WHAT THIS TASK INVOLVES: Please say where, according to the MH370 article, investigators said the first debris was found on July 29, 2015.

PROVIDED TEXT:
Florence de Changy new book challenges MH370 claims

For ten years it is the mystery that has left the world baffled.

On March 8, 2014, Malaysia Airlines flight MH370 departed Kuala Lumpur for Beijing.

But 38 minutes into its journey, at 1.20am, it lost contact with air traffic controllers over the South China Sea, The Sun reports.

The fate of the Boeing 777 and its 239 passengers and crew remains unknown.

French investigative journalist Florence de Changy has been probing the disappearance for a decade and is the author of an explosive book into the mystery.

She says: “It is shocking for the families.

“The official narrative has been so strongly imposed on them that they have no choice but to stick to that and the only thing they can ask for is to keep searching.

“They worry if they start to doubt the authorities, they will start to break talks with them.”

On Saturday, in an exclusive interview, Florence challenges key parts of the official version of events.

Flight Path: Key to the mystery

The official line is the plane was tracked by radar crossing Malaysia and vanished over the Andaman Sea.

Satellite analysis was said to have shown it U-turned and likely plummeted into the Southern Indian Ocean.

A potential crash site was identified 1,500 miles (2414km) south west of Australia.

The search there was the most expensive in aviation history.

Yet, apart from disputed pieces of debris, there was no trace of the plane.

Florence found evidence from Vietnamese air traffic control and intelligence sources that suggest the plane met its fate at around 2.45am north of Vietnam – two minutes after a mayday saying the cabin was disintegrating.

She said: “I am surer than ever there was no crash in the Southern Indian Ocean.

“The plane continued to fly until 2.40am.”

Debris: Was it planned?

Investigators said the first debris found, on July 29, 2015, was a section from the right wing called a flaperon. It was on a beach on Reunion Island, a French territory near Mauritius, around 3,500 miles (5632km) from Malaysia.

But Florence said: “There are good reasons not to believe it is from MH370.

“First, they never even established the provenance of the flaperon. This is shocking.

“Secondly, they said the flaperon suffered two consecutive shocks, which does not fit a crash in the ocean.

“Also, that piece of broken composite material is not meant to float.

“But in the fiercest ocean on the planet it must have travelled up to ten miles a day in a straight line over 500 days to reach Reunion.

“Plus, it lost its ID plate, which is an enormous red flag. I am certain it was planted or is unrelated.”

The Captain: Suspect or innocent?

Suspicion initially fell on captain Zaharie Ahmad Shah, 52, who was branded a troubled man with a chaotic love life. The Malaysian Prime Minister at the time even hinted Zaharie may be behind a murder-suicide plot.

But Florence says: “An important aspect I think is that the captain is innocent.

“He has been at the centre of many accusations and smear campaigns.

DATA SECTION:
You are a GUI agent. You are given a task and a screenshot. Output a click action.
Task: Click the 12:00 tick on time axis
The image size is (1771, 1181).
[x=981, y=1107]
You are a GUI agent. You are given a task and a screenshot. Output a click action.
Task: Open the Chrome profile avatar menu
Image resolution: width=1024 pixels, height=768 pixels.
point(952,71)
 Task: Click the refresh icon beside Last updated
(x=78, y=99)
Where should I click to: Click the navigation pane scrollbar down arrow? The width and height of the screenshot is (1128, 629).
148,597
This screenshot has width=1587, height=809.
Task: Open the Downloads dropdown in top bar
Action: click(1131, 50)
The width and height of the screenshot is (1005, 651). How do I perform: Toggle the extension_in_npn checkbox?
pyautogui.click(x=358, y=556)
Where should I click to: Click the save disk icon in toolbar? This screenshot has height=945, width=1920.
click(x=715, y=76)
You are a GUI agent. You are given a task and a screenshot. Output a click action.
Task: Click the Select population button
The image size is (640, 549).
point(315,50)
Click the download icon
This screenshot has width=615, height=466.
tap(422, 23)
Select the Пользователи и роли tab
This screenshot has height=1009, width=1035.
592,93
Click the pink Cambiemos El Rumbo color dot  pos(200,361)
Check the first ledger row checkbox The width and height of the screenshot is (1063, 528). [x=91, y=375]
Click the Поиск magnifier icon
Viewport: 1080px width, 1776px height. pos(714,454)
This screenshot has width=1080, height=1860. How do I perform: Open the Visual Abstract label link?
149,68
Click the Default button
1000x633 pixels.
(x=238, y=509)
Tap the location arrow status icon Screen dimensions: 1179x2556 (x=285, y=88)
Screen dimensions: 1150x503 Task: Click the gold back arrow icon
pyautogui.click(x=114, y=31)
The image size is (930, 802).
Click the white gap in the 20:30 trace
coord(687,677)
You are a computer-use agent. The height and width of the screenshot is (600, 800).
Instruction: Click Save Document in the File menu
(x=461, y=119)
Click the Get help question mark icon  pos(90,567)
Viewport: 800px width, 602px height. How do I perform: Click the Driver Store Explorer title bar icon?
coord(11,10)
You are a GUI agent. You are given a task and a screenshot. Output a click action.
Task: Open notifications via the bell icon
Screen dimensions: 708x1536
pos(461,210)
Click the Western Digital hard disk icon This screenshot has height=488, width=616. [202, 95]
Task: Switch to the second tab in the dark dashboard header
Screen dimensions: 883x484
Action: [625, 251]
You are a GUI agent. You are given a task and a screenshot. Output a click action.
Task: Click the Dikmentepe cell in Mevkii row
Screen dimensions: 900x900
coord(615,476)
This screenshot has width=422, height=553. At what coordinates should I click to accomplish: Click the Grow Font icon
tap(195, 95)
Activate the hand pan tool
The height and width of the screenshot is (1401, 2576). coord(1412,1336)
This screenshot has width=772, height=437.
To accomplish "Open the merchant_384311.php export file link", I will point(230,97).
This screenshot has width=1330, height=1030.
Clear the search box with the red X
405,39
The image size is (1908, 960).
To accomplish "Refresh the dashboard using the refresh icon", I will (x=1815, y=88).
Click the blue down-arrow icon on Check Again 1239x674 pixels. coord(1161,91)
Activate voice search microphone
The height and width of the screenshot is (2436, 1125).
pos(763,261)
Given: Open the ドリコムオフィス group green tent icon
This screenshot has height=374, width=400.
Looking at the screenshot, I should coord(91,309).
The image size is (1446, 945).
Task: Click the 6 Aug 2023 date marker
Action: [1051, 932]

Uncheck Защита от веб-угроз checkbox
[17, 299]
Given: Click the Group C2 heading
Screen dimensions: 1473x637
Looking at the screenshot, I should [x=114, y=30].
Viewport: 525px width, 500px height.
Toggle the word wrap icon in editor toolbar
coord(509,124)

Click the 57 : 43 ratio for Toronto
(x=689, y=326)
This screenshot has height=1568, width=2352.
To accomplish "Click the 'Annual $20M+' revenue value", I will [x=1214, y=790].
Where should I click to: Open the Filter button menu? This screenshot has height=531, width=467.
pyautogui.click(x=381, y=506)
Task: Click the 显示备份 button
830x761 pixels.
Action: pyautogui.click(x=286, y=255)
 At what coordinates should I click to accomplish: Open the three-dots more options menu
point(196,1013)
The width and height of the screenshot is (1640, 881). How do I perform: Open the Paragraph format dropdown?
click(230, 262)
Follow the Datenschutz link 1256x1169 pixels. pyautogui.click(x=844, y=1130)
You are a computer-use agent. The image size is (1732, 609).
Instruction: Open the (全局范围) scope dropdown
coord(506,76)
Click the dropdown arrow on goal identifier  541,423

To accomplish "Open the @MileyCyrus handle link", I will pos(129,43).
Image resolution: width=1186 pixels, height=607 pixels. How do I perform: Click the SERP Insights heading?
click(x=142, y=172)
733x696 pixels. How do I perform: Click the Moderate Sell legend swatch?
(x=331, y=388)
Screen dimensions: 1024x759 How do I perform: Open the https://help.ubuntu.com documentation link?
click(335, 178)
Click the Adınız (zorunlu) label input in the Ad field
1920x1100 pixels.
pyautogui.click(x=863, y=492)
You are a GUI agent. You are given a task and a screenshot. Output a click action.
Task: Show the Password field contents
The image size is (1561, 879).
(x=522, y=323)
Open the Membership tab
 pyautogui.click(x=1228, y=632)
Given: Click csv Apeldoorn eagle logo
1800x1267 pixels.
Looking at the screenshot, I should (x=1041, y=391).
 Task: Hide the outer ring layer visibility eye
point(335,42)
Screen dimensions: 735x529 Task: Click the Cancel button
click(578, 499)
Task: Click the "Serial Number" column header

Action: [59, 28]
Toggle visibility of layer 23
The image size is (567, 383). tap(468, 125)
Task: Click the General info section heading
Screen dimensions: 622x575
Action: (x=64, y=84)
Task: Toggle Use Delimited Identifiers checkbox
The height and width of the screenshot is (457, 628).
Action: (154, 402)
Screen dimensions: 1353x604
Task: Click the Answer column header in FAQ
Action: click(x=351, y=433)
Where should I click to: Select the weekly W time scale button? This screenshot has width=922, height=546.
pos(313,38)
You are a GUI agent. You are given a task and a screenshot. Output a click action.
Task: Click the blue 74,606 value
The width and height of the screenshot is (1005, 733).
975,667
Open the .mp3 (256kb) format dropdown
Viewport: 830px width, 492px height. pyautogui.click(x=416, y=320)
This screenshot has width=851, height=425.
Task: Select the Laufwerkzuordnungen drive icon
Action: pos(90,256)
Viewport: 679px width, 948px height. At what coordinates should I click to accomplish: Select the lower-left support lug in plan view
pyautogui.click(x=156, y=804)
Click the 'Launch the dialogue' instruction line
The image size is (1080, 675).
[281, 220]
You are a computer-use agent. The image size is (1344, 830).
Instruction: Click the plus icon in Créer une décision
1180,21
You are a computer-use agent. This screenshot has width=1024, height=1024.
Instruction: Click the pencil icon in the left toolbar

RESPONSE TO THE EXERCISE: On a beach on Reunion Island, a French territory near Mauritius.